Quite interesting being in the UK at the moment. Yesterday the government announced figures for the number of Eastern Europeans who have come to the country since the 10 new members acceded to the EU in 2004. Apparently the predicted figure of something like 15,000 a year has turned out to be more like 500,000 in the first two years plus, the vast majority of whom have come from Poland. Predictably this has led to calls from the Conservative Party (Motto: "Still the party of casual racism, whatever image makeover we may have tried to bamboozle you with") to make sure Romanians and Bulgarians are not given the same rights to move here as everybody else was. Equally predictably the Labour Party (Motto: "Taking policy decisions from the editorial pages of the Daily Mail") have started making noises of a similar limitation. Now obviously there's no way they can tell Romanians and Bulgarians to fuck off without it looking terribly discriminatory (since they quite happily let everybody else come), so they're kind of backed into a corner on this one.

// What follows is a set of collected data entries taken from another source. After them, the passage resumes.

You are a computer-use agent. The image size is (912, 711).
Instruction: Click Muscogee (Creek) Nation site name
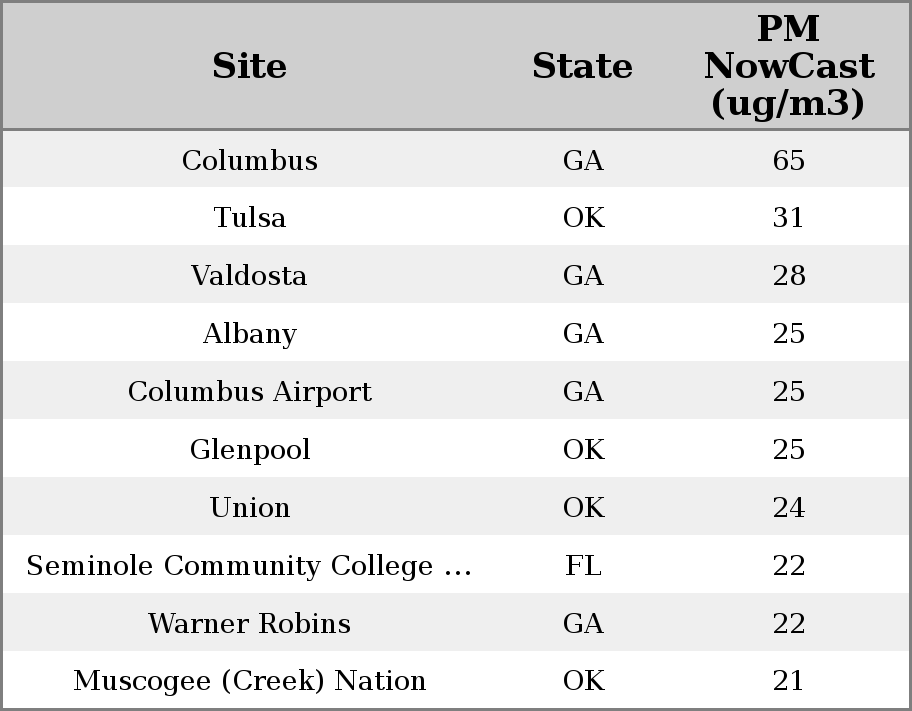coord(250,681)
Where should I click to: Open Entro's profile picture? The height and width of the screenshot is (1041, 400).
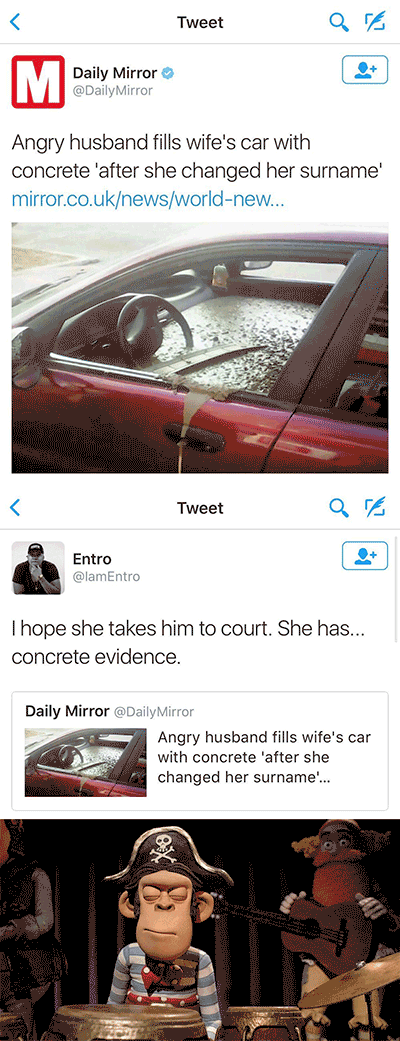[x=38, y=568]
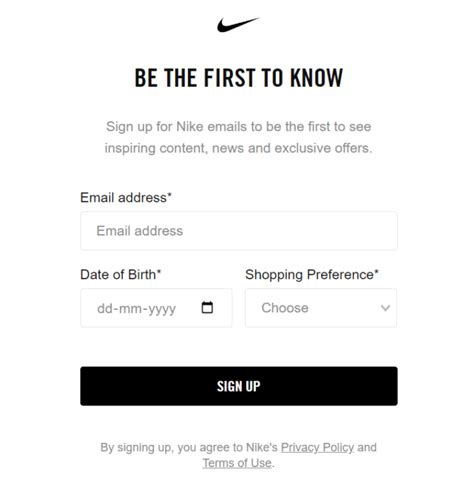Click the 'By signing up, you agree' text
Viewport: 474px width, 499px height.
[x=189, y=447]
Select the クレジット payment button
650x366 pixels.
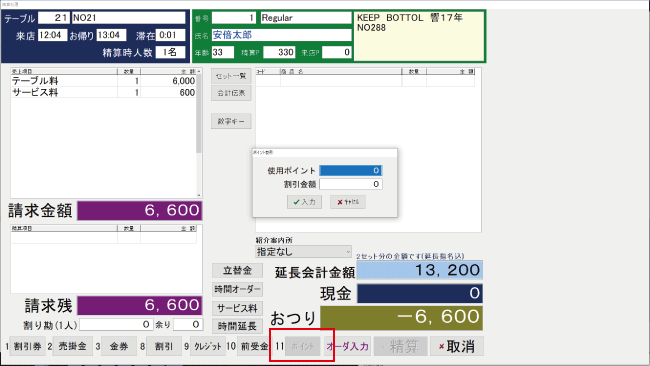(x=208, y=346)
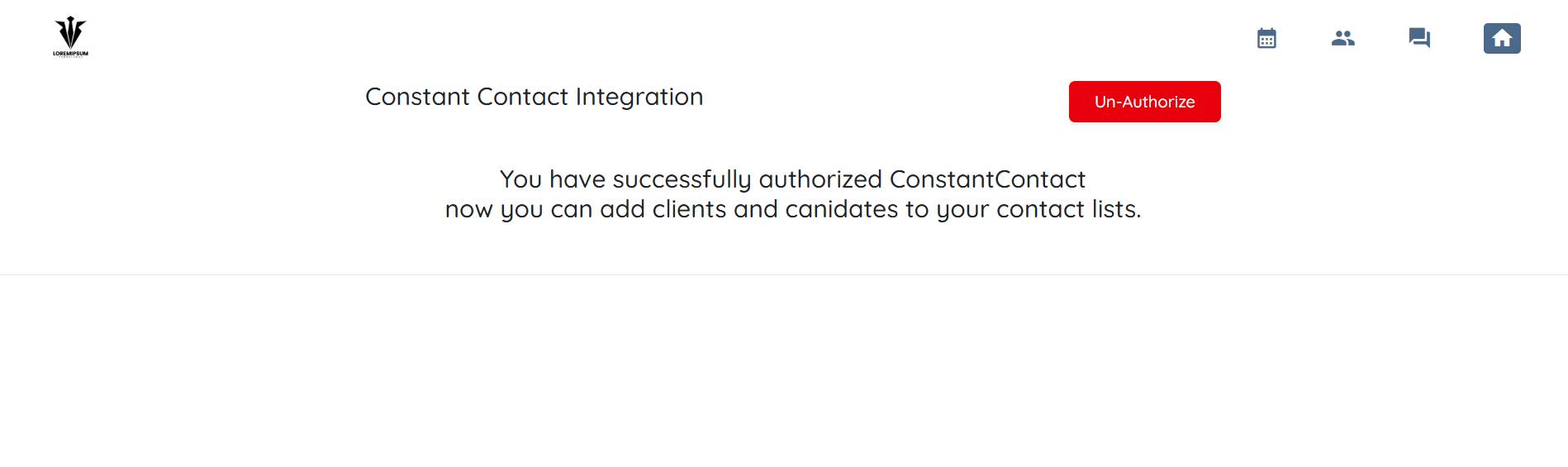
Task: Click the word 'ConstantContact' in the success message
Action: (x=987, y=179)
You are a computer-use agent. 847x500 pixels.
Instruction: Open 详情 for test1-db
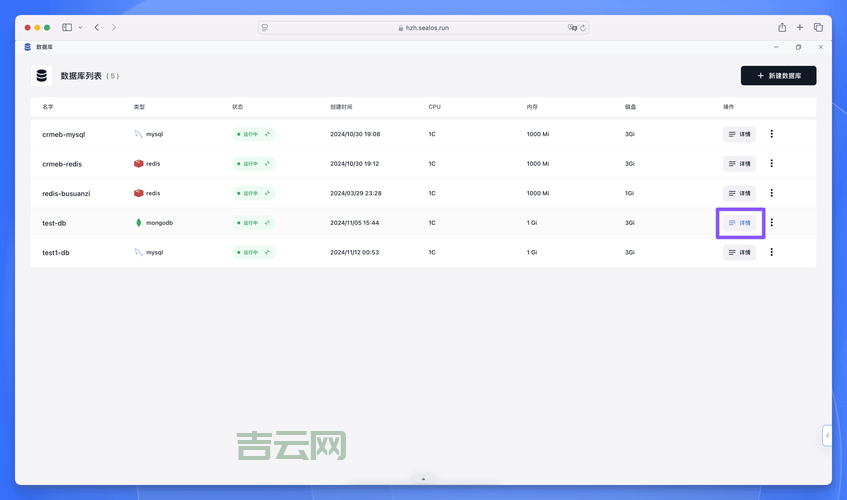coord(739,253)
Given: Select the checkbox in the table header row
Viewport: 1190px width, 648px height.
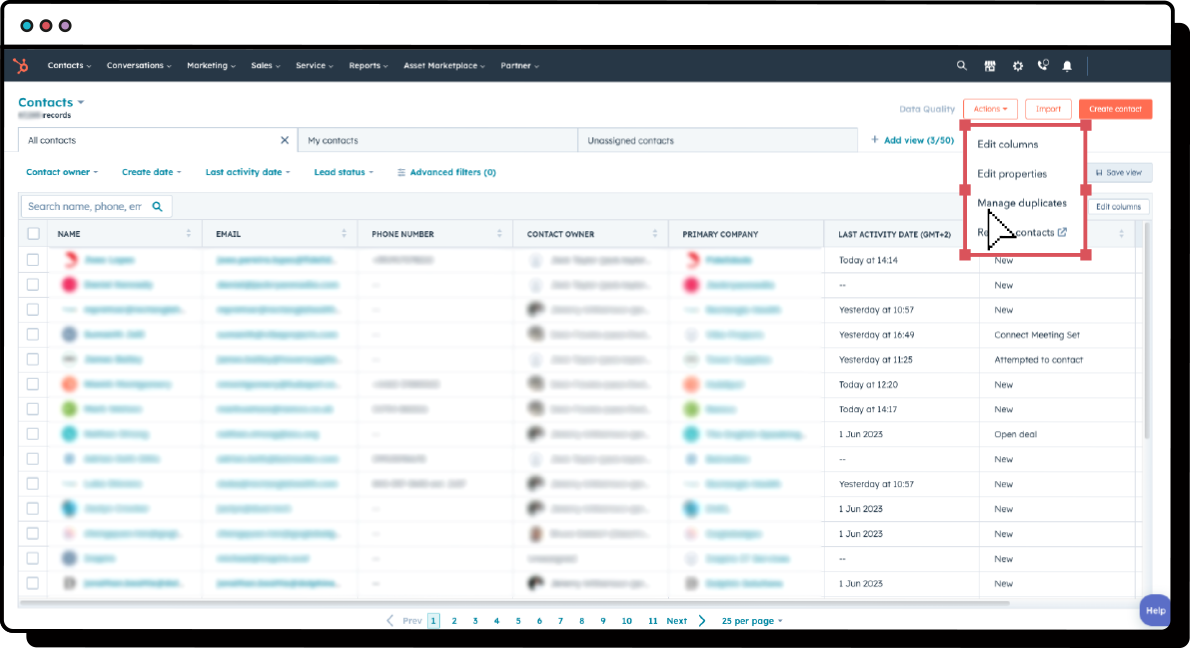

Mind you, everybody (well, outside the Daily Mail and its Little Englander readership) are at pains to point out how beneficial all these people have been to the UK economy. And of these 500,000 ish people fewer than 1000 are on the dole and claiming benefits, so it's a bit much to go on about the drain on social services. There is of course a serious downside to this influx of people - not on the UK, which is doing fine, but in Poland and Lithuania and elsewhere whose workforces are being sucked dry of most of the young qualified workers who have opted to become builders and hotel workers in the UK rather than put their qualifications to good use at home.
Today's Guardian editorial points out that there are likely to be fewer Romanians wishing to move to the UK, for a number of reasons - the major one being that there really isn't much of an established Romanian community here, whereas there was a Polish one. [Although to ruin their argument they also say that there are fewer English speakers here, which while true in real terms is probably not true in per capita terms - Romanians young people speak excellent English in my experience, and the number of people passing advanced level exams from the University of Cambridge's suite* of international English language qualifications is very very high in Romania. (*I use the word "suite" because I've done a fair amount of work with them and know that's what they call them, so it's not just me being poncy)]
Anyway, since Germany is apparently now changing its mind again, it sounds like Romania may not get in at the end of this year after all, so it all may be academic for now.